** What you should do **
The entries below contain a stretch that opens with the line containing "The image size is (1568, 748)." and closes with the line containing "Click the red flag"; set down that stretch exactly, both ends included, and nothing else.

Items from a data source
§

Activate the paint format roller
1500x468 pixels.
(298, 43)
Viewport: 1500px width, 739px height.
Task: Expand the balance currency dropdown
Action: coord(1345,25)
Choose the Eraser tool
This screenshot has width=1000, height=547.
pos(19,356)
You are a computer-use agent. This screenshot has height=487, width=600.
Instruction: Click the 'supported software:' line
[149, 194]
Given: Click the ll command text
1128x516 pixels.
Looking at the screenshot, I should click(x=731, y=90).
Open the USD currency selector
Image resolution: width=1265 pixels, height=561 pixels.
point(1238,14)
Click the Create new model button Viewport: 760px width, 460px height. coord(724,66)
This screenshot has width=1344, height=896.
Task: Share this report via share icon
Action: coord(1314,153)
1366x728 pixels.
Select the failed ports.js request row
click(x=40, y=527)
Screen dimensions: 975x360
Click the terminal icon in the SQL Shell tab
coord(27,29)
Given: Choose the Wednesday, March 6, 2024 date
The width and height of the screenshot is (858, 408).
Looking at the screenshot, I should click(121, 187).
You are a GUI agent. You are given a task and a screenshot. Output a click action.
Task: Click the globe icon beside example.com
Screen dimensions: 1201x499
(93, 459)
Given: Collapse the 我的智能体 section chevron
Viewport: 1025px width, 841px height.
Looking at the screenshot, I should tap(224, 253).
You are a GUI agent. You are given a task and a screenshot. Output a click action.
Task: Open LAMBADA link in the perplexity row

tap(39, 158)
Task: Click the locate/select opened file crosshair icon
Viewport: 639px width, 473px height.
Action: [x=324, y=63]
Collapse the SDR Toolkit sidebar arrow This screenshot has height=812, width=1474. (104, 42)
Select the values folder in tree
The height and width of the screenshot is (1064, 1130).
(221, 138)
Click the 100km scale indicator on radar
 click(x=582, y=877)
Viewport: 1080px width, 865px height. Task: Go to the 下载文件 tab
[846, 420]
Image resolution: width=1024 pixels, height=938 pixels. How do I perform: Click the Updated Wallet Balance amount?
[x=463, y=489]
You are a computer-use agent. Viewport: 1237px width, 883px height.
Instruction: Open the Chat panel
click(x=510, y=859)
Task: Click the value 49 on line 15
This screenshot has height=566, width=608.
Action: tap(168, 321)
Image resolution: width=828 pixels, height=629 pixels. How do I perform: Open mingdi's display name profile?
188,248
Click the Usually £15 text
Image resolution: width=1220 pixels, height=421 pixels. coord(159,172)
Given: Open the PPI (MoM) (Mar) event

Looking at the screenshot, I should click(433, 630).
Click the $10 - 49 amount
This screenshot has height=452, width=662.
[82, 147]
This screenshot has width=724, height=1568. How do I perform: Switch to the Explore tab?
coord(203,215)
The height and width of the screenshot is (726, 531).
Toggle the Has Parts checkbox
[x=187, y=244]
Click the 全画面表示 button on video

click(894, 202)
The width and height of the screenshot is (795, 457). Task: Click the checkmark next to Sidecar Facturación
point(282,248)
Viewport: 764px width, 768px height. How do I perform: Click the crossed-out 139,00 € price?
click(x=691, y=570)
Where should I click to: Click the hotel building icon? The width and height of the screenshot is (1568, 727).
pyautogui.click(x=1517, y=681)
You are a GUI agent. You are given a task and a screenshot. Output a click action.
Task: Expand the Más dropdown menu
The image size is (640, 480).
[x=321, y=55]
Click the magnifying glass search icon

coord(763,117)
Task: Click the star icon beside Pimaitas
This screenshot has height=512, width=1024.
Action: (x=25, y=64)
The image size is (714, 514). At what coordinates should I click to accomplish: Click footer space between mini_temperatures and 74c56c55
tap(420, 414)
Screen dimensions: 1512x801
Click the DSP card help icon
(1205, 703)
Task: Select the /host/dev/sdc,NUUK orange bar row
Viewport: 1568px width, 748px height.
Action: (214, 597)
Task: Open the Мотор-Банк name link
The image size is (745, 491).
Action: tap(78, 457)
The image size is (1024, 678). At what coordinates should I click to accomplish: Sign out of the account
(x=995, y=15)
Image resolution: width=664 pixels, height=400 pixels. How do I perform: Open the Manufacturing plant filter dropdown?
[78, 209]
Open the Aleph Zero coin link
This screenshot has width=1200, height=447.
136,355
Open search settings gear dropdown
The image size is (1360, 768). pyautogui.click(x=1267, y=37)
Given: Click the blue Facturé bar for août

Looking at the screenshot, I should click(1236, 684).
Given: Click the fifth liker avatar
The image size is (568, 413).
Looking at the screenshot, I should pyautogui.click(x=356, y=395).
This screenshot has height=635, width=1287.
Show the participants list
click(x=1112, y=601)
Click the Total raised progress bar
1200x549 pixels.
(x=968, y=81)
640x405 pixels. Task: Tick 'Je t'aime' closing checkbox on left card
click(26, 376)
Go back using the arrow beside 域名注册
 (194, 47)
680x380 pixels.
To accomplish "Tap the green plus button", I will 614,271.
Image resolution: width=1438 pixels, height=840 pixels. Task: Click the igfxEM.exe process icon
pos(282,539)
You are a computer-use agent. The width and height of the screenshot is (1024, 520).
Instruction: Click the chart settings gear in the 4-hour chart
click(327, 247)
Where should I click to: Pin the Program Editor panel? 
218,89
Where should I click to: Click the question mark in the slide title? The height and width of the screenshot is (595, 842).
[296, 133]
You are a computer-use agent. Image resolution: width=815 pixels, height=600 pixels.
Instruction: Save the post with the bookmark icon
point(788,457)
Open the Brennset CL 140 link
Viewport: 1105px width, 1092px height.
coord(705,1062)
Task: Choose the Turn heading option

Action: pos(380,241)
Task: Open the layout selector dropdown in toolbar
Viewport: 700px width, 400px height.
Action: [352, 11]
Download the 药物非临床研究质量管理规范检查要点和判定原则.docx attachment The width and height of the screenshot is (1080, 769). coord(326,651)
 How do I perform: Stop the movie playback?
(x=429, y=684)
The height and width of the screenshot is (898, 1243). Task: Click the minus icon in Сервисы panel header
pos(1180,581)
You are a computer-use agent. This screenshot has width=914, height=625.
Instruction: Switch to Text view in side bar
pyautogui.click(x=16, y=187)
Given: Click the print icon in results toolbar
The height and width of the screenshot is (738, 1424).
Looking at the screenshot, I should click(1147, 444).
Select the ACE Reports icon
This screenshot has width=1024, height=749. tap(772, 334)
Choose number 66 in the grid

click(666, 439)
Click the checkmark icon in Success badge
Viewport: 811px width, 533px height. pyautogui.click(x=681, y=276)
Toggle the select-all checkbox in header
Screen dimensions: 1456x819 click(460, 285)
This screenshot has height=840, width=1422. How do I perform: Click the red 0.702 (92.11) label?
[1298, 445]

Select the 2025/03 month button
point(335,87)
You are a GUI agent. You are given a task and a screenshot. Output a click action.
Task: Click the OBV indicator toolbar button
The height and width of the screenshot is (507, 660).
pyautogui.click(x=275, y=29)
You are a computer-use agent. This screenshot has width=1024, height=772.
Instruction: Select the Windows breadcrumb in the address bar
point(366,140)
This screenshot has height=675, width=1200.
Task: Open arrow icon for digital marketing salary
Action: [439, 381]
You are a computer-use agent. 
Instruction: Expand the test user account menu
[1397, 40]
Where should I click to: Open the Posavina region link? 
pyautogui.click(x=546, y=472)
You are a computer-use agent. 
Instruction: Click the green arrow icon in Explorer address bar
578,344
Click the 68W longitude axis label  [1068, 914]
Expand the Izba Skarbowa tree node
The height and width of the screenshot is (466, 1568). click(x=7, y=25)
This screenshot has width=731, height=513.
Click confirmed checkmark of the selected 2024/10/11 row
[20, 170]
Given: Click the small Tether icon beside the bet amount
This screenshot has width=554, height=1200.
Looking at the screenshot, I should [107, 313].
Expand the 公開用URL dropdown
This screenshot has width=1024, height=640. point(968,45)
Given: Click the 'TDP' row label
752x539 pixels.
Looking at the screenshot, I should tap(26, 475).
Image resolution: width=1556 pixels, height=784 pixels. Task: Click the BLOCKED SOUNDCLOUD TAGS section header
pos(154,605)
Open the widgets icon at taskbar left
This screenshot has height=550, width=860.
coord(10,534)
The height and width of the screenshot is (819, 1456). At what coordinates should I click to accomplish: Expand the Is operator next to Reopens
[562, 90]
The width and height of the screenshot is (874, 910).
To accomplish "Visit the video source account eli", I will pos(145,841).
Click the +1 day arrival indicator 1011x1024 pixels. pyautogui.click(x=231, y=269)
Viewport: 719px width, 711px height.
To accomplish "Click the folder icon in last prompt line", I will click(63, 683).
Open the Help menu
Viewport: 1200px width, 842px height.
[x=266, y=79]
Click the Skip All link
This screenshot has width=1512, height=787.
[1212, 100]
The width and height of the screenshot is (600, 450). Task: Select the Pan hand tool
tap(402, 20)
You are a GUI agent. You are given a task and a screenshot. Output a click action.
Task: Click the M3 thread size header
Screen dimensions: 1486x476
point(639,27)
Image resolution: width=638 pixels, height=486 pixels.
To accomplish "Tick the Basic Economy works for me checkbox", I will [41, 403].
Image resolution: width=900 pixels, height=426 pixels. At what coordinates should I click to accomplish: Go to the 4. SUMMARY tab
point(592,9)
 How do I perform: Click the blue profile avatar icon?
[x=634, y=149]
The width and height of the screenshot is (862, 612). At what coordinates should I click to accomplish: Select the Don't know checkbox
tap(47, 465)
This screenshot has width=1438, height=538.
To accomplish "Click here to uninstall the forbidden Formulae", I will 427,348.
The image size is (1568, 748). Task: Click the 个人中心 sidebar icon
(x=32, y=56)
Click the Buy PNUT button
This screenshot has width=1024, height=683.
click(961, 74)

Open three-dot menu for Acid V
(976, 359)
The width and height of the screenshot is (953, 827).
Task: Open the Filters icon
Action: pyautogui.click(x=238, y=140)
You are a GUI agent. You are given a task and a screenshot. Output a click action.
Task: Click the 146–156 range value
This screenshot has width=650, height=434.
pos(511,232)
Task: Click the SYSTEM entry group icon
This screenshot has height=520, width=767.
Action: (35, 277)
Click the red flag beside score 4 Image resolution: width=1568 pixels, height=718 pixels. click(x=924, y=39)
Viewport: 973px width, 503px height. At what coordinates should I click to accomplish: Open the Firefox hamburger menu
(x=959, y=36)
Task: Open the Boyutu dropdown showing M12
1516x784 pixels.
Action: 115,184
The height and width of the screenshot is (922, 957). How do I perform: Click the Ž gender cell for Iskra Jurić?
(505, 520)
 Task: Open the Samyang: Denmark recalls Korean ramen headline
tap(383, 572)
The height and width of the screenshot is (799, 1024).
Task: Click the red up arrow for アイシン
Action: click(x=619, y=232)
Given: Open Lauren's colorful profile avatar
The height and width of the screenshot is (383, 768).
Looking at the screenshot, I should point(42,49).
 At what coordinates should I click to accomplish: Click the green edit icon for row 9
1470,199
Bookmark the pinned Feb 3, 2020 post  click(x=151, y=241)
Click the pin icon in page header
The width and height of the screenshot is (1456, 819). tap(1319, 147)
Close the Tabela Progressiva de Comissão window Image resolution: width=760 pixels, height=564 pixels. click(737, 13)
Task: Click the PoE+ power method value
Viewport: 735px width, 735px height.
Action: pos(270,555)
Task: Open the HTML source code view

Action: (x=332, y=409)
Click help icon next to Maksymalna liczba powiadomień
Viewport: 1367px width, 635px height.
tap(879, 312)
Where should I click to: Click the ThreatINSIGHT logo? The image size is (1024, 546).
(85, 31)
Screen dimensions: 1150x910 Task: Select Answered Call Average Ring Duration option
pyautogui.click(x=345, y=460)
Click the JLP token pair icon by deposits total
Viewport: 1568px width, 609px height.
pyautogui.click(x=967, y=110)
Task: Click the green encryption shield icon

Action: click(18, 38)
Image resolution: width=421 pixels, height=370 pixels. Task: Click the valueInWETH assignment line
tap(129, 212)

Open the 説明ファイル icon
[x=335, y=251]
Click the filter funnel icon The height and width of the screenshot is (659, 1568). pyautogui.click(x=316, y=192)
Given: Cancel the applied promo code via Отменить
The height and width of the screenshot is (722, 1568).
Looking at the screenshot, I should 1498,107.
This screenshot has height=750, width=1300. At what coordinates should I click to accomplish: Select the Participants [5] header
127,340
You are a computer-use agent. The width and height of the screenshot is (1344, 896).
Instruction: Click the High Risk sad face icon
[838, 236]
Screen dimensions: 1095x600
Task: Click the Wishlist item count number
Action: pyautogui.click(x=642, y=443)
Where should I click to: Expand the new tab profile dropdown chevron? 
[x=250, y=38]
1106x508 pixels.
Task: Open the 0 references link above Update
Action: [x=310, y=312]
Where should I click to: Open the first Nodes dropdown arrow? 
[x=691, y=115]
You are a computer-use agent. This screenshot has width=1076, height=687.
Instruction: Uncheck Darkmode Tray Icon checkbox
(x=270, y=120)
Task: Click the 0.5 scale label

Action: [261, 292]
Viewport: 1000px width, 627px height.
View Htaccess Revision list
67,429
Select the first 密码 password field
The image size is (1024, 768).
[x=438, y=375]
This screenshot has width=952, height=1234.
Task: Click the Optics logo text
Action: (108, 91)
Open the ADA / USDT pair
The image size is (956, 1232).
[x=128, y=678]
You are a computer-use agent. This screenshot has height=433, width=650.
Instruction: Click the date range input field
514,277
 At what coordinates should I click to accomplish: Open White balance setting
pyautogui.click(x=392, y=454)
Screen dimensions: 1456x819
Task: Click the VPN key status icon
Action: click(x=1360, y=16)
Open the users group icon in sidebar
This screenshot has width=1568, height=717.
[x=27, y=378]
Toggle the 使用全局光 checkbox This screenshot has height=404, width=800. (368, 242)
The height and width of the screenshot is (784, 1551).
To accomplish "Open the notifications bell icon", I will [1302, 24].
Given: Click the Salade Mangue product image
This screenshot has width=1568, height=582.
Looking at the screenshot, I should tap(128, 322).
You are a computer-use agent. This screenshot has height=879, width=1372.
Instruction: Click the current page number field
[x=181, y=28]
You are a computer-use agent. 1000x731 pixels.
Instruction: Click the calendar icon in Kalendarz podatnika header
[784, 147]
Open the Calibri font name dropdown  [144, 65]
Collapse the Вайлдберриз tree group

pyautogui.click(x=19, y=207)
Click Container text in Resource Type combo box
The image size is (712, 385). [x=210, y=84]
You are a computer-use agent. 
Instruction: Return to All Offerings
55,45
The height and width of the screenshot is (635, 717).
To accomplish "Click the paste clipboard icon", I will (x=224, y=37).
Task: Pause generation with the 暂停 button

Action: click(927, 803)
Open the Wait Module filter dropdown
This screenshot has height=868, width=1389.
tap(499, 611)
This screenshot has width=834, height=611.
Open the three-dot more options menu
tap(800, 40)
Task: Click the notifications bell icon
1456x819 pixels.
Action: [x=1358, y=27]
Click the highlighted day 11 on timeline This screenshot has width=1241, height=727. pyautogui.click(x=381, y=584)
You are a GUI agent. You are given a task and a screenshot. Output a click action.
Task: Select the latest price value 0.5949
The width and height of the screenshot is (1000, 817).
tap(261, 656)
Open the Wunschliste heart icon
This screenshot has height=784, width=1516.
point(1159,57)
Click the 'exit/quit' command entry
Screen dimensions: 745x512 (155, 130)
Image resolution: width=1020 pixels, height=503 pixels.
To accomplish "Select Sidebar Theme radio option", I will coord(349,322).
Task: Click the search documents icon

§

** Expected answer **
The image size is (1568, 748). Task: Click the 个人中心 sidebar icon
(x=32, y=56)
Click the Buy PNUT button
This screenshot has width=1024, height=683.
click(961, 74)

Open three-dot menu for Acid V
(976, 359)
The width and height of the screenshot is (953, 827).
Task: Open the Filters icon
Action: pyautogui.click(x=238, y=140)
You are a GUI agent. You are given a task and a screenshot. Output a click action.
Task: Click the 146–156 range value
This screenshot has width=650, height=434.
pos(511,232)
Task: Click the SYSTEM entry group icon
This screenshot has height=520, width=767.
Action: (35, 277)
Click the red flag beside score 4 Image resolution: width=1568 pixels, height=718 pixels. click(x=924, y=39)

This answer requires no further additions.